L’anima della Val Graveglia nel piatto
Tra i muri spessi e i tavoli di legno massiccio de La Brinca, si scopre una Liguria diversa. Nessun mare all’orizzonte: fuori dalle finestre ci sono solo viti e ulivi. Il coniglio, scelto da allevatori locali, viene disossato con cura nelle prime ore del mattino. Simone Circella spiega spesso ai clienti: «Il Cùniggiu magro richiede tempo, si cucina rispettando la tradizione». Qui non si corre: il brodo sobbolle piano, le verdure – bietole, carote e patate – si lessano lentamente.
Il pane rustico, tagliato a fette spesse e tostato, arriva ancora caldo nel piatto. Sopra viene sistemato il coniglio tiepido e le verdure appena insaporite dal fondo di cottura. Un giro di salsa verde fatta a mano – aglio, prezzemolo fresco, olio extravergine e capperi pestati – chiude il piatto.
Una ricetta semplice che parla di casa
Niente trucchi da chef stellato: questa è una ricetta contadina dell’entroterra genovese. “Magro” qui significa leggero, senza olive o pinoli come nel classico coniglio alla ligure. Simone Circella, mentre racconta ai clienti vicino alla cucina a vista, dice senza fronzoli: «Il vero sapore nasce dal rispetto degli ingredienti». Il pane arriva da Reppia, un paese vicino; crosta croccante e mollica capace di assorbire ogni goccia di sugo.
Il passaggio più importante? Trovare l’equilibrio giusto nella salsa verde: non deve coprire la delicatezza della carne ma esaltarne l’aroma. Per Sergio Circella la differenza la fanno anche le verdure: «Qui le carote hanno un sapore autentico di terra buona».
Stagioni che dettano il ritmo in cucina
Il menù cambia seguendo le stagioni. Il Cùniggiu magro torna spesso in inverno e primavera, quando le verdure fresche sono pronte nei campi della valle. «Ci piace usare quello che offre il territorio», confida Simone Circella quando gli chiedono da dove arrivano gli ingredienti. Nessun viaggio lungo: solo prodotti dai contadini di Conscenti e olio extravergine dalla piana di Lavagna.

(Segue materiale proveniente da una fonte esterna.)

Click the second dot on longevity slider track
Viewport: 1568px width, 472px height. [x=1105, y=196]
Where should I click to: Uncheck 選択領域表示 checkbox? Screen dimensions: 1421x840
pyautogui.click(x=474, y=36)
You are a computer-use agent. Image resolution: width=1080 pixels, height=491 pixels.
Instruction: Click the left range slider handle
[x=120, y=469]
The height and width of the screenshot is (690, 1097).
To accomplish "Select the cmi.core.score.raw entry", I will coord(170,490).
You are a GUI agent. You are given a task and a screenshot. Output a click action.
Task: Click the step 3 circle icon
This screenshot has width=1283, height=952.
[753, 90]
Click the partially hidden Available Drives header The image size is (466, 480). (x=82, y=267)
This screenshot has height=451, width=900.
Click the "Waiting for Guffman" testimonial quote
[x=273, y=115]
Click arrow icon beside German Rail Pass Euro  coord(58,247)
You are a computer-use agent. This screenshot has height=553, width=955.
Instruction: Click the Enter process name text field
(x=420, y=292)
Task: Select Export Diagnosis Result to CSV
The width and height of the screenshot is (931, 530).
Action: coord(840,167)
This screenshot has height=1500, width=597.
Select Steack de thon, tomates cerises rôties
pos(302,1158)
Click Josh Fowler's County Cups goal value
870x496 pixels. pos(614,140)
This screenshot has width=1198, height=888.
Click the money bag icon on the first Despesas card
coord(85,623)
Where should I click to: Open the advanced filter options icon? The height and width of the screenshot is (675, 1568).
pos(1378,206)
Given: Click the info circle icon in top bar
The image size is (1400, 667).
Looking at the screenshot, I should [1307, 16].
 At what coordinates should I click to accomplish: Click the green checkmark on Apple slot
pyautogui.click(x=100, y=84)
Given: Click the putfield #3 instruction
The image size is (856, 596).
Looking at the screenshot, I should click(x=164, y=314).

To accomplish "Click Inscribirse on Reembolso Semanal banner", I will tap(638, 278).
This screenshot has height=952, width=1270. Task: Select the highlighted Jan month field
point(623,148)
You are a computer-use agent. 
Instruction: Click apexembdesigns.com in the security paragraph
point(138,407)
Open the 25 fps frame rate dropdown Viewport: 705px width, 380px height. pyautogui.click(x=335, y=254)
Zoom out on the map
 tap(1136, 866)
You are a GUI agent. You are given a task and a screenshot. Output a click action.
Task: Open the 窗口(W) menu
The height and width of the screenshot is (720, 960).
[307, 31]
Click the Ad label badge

I clienti apprezzano questa trasparenza. Molti genovesi in visita o turisti curiosi immortalano il piatto per ricordarsi il colore intenso della salsa verde; altri chiedono la ricetta per rifarla a casa. Ma Sergio mette in chiaro una cosa: «Non è difficile, ma ci vuole pazienza. E qui quella non manca mai».
Più di un pasto: un’esperienza vera
Mangiare a La Brinca non è solo gustare del buon cibo. Il servizio è informale ma attento e accompagna ogni piatto con storie sulla valle e sulle famiglie che custodiscono ricette come il Cùniggiu magro. Le pareti del locale parlano della sua storia – nato nel 1987 grazie alla famiglia Circella – e della loro passione per vini naturali e prodotti locali.
Il ristorante resta un punto fermo per chi vuole scoprire davvero la cucina ligure tradizionale: semplice all’apparenza ma fatta di gesti lenti, memoria e cura nei dettagli. Così il Cùniggiu magro diventa più di un piatto povero: una testimonianza viva di come una ricetta possa raccontare un’intera terra. E chi esce da La Brinca se lo porta dietro ancora per un po’, tra gusto e ricordo.